Published online Nov 21, 2005. doi: 10.3748/wjg.v11.i43.6867
Revised: April 26, 2005
Accepted: April 30, 2005
Published online: November 21, 2005
AIM: To evaluate the effect of MSX2 on gemcitabine-induced caspase-3 activation in pancreatic cancer cell line Panc-1.
METHODS: Using V5-tagged MSX2 expression vector, stable transfectant of MSX2 was generated from Panc-1 cells (Px14 cells). Cell viability under gemcitabine administration was determined by MTT assay relative to control cell line (empty-vector transfected Panc-1 cells; P-3EV cells). Hoechst staining was used for the detection of apoptotic cell. Activation of caspase-3 was assessed using Western blotting analysis and direct measurement of caspase-3 specific activities.

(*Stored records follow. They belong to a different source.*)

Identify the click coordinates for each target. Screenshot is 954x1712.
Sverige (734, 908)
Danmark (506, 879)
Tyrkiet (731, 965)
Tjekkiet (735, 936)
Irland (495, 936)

RESULTS: MSX2 overexpression in Panc-1 cells resulted in decreased gemcitabine-induced caspase-3 activation and increased cell viability under gemcitabine treatment in Px14 cells.
CONCLUSION: MSX2 exerts repressive effects on gemcitabine-induced apoptotic pathway. This novel apoptosis-regulating function of MSX2 may provide a new therapeutic target for pancreatic cancer.